I tried to force her. I put my arm around her broad shoulders to help with an exercise she refused to let her mind even touch. In my turn, I stared into her yellow eyes, smiling deliberately, insistently, and I snapped my fingers before her closed face as if to invite her to dance, and I murmured:

“Séverine, I’m going to lend you some books, and you’ll read them, and then you’ll tell me about them.”

But not one of the many books lent to Séverine was ever returned, was ever the subject of any discussion, ever revealed that Séverine’s character had been affected by it, or her hatred for me reduced.

* * *

“Tell Séverine I’m sorry for being so curious,” I whisper to Séverine’s husband through the glass at the post-office counter.

Studying him at such close range, I’m disturbed and surprised to see Séverine’s husband for what he is, and unhappy with that girl for concealing what matters most about him.

He asks me what business I’d like to transact. “None,” I say, a little flustered.

And then, to that attentive young man: “Don’t you recognize me?”

I feel very alone. The glance I then give Séverine’s husband must be pleading or anxious, for in a low, kindly voice he replies that Séverine has already decided to keep working for me. I go on my way, listless, smelling the scornful workings of a conspiracy, a condescension, in the air of the street. And what my nose senses is confirmed by what I see on the opposite sidewalk, all aglow with a heart-wrenching gaiety: my wife and children, all three having long since made up their minds not to speak to me again, walking with long, lively strides toward the house that they live in without me.

Scurrying to keep up, I call out, first to my two sons and then to my wife.

“How are you doing?” I shout, forcing myself to sound cheerful, lighthearted.

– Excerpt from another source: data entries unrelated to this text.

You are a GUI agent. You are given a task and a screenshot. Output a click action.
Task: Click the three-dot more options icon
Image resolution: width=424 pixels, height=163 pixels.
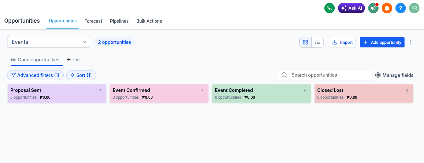[x=410, y=42]
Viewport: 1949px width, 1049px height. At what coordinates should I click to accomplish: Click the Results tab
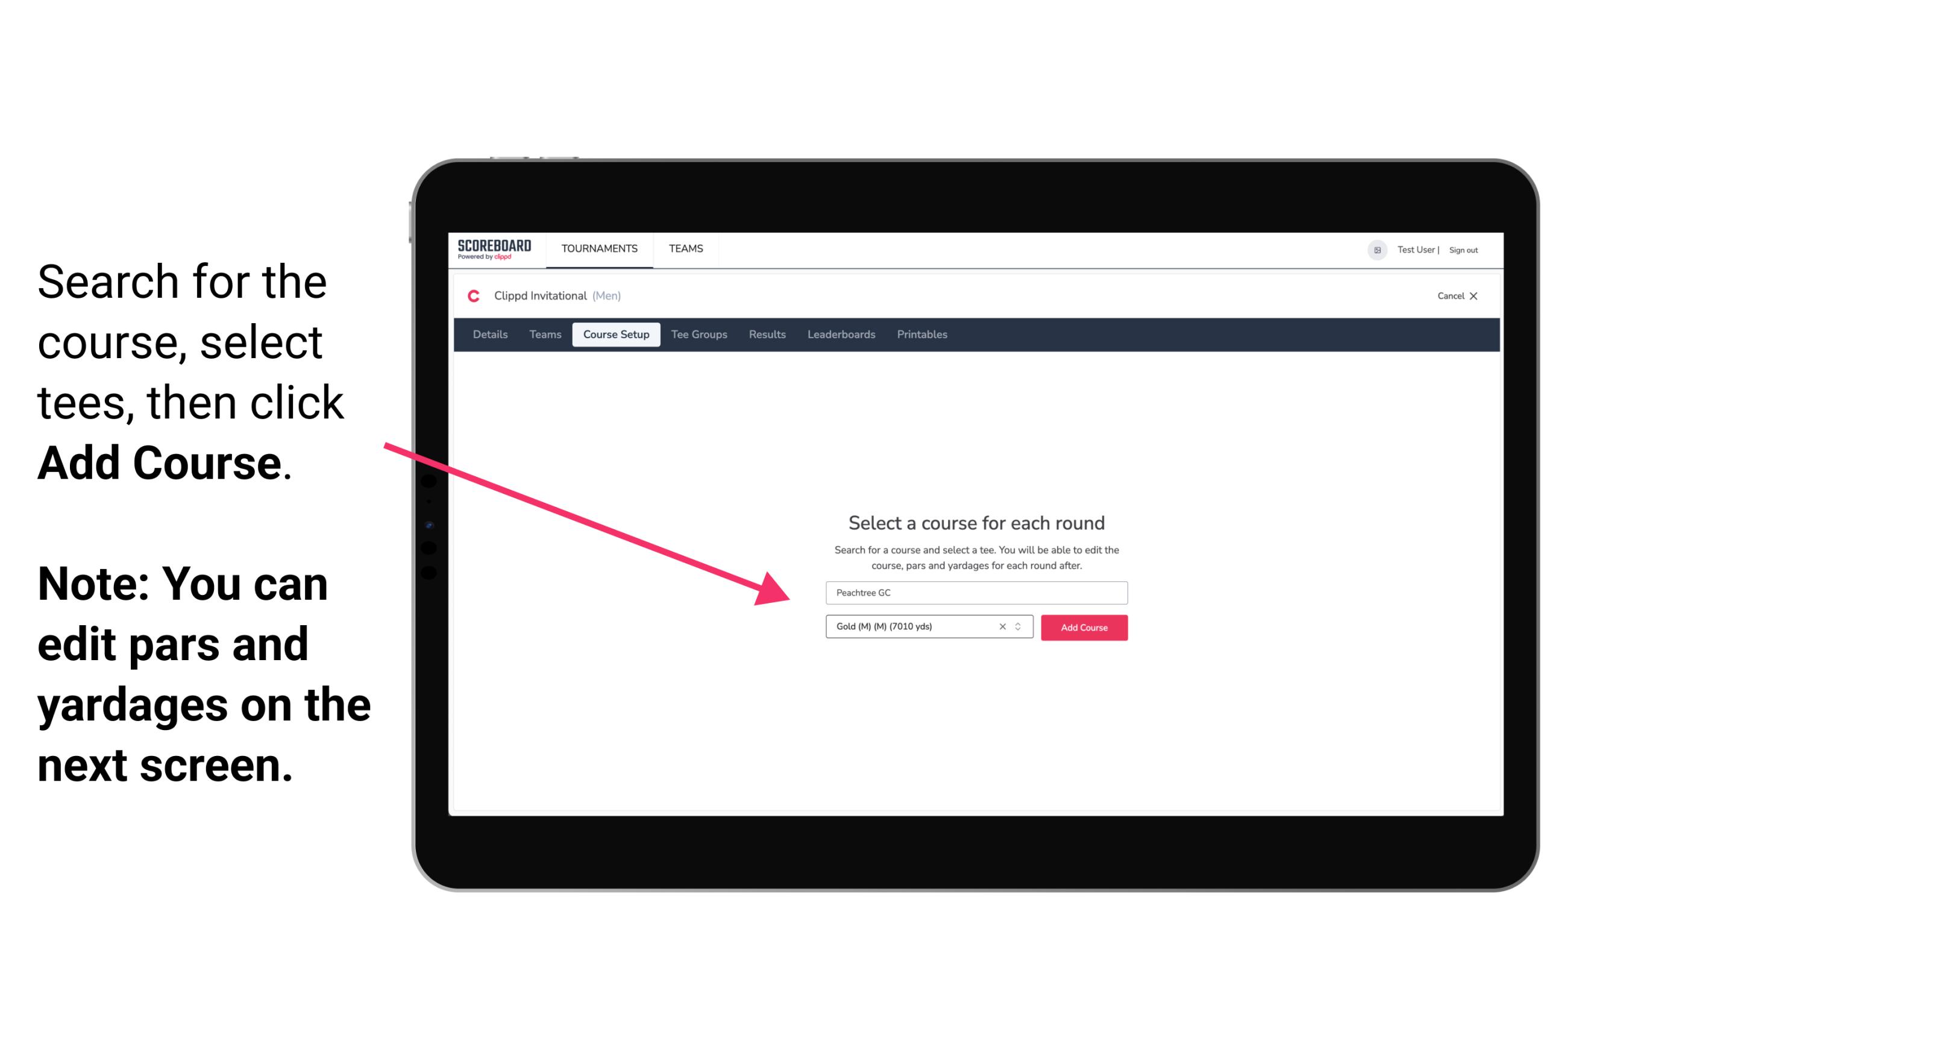pyautogui.click(x=766, y=335)
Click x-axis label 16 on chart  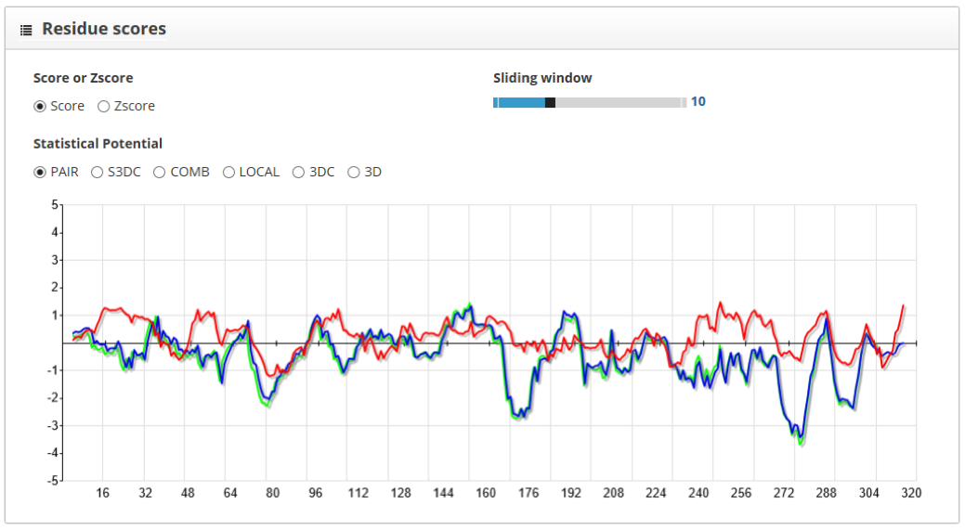(x=103, y=493)
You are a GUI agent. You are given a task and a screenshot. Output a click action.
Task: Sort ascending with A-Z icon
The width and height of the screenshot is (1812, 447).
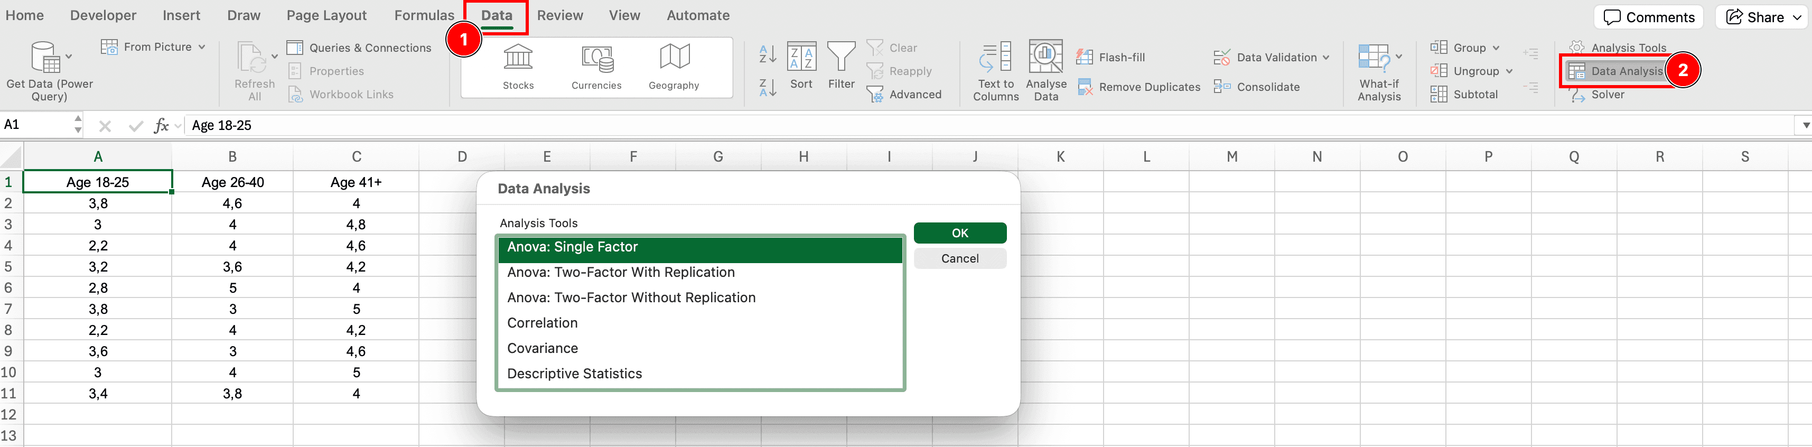[x=767, y=53]
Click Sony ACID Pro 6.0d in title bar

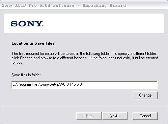coord(26,5)
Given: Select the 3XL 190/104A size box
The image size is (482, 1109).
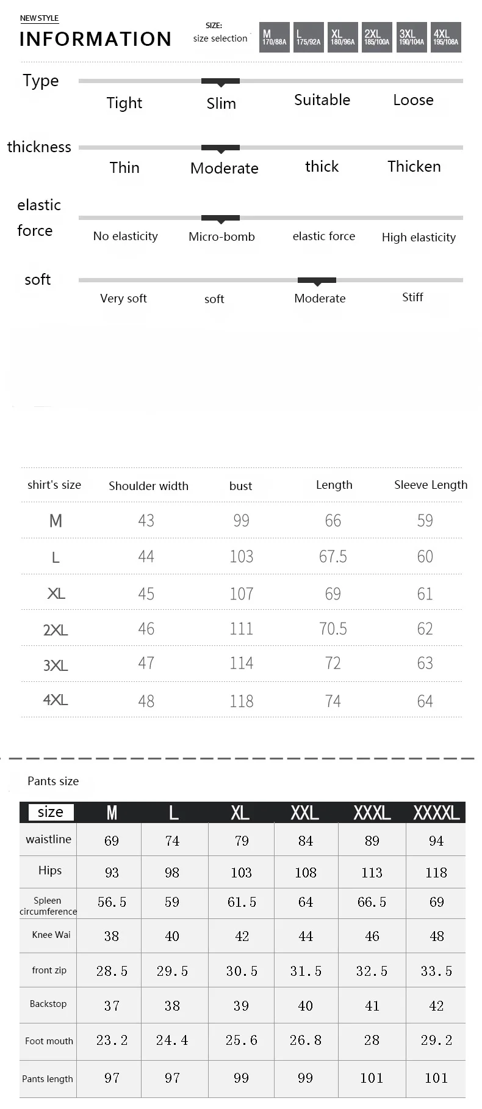Looking at the screenshot, I should coord(412,37).
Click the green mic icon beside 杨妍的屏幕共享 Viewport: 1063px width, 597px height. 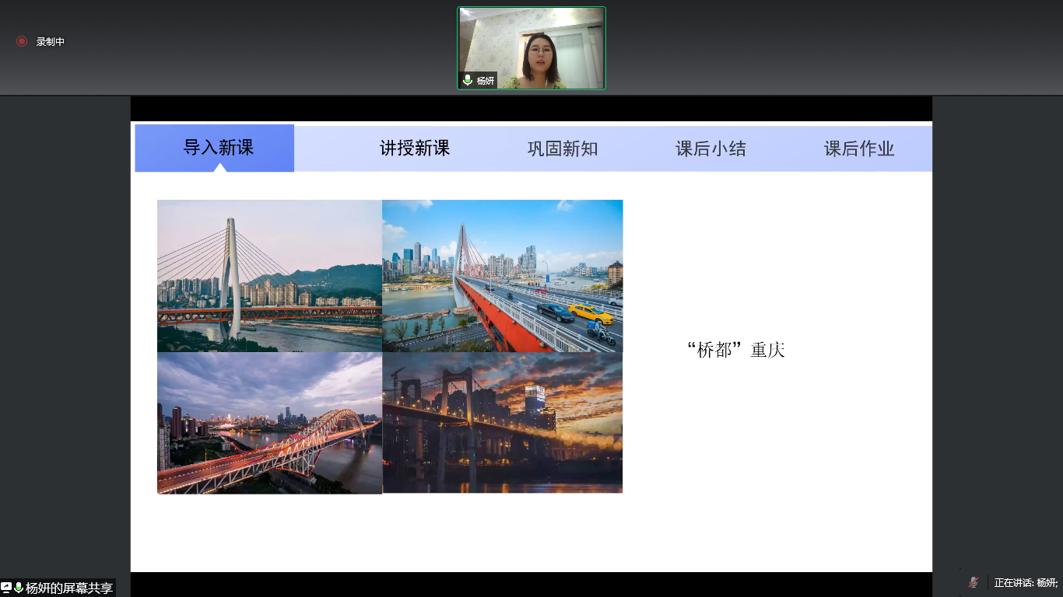tap(19, 588)
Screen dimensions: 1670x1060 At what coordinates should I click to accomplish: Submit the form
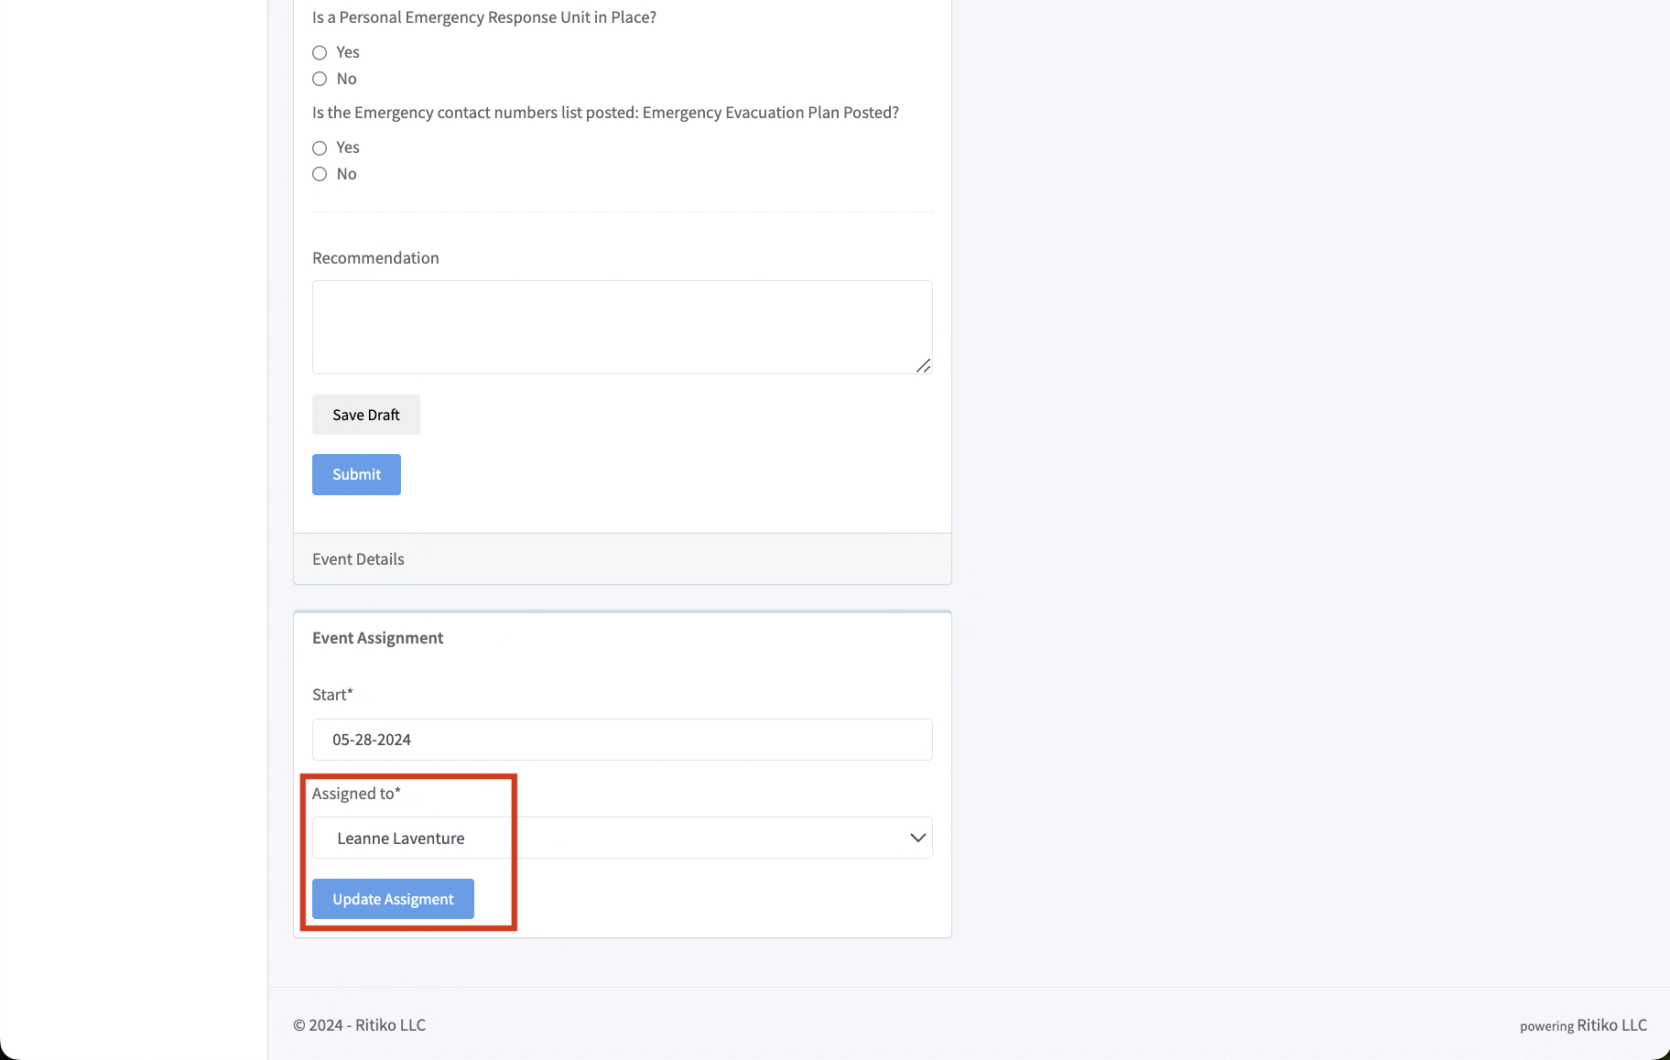click(356, 474)
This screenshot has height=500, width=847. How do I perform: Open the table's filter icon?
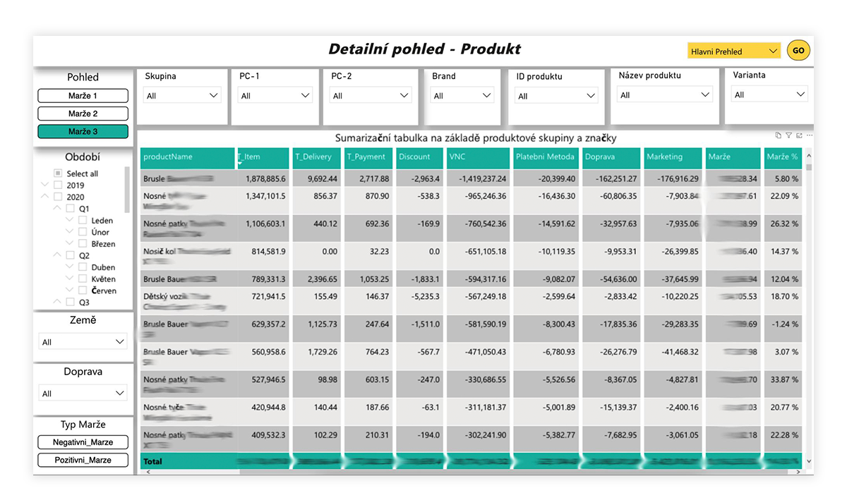tap(788, 135)
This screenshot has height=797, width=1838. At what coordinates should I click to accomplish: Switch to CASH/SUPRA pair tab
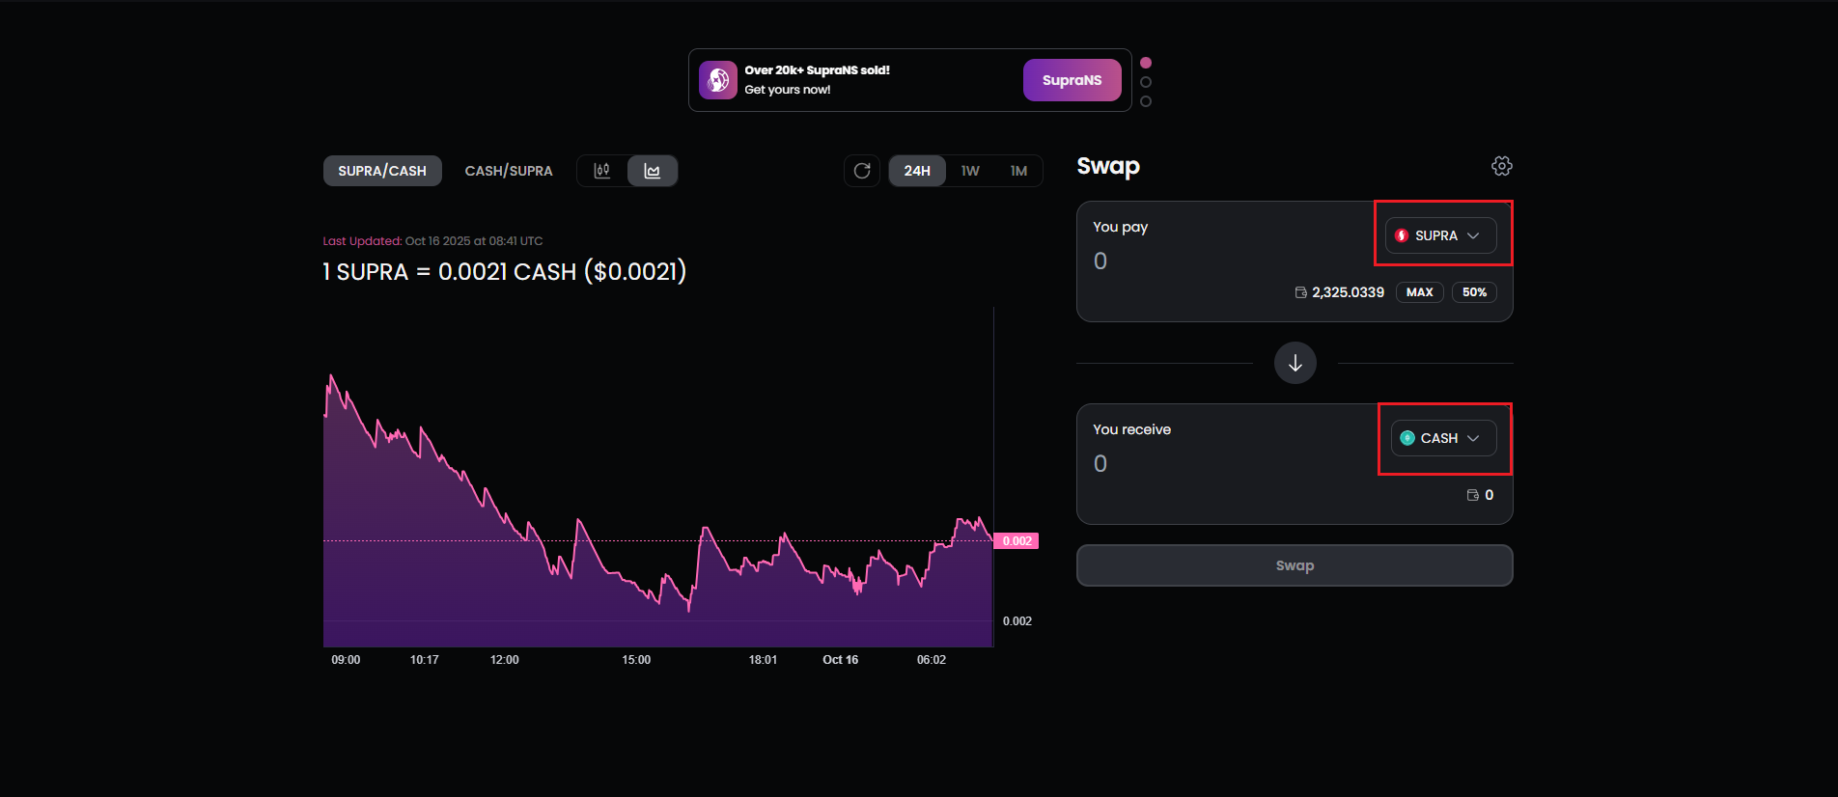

They briefly turn their irritated gaze on me, three pairs of dark eyes, all identical and similarly hostile, then hurry off toward the avenue that I theoretically don’t even have the right to walk down.

* * *

Later, once Werner has come back to town, I’ll confide in him on the subject of my wife and children, and though Werner is far younger than I am he will lighten my burden, saying, for example, in his cultivated voice, “Are you supposed to spend your whole life making amends? Your whole life being punished?” And his fervid serenity, and the unshakable certitude of his pragmatism, will bit by bit lead me to find it unfair, contrary to what I once thought, that I should think myself condemned to spend my entire life expiating the mistakes or the crimes I committed (yes, it’s true — unless that’s not exactly what they were?) against my own family. Ensconced in my best armchair, his handsome, disquieting face making me forget the disquiet that my house’s desolate, whispering depths inspire in me every night (for my house doesn’t like me), Werner will force me to regain some of the self-respect, poise, and excellence I’d been fleetingly shown by the broad mirror that hung in the air when I stopped by the post office.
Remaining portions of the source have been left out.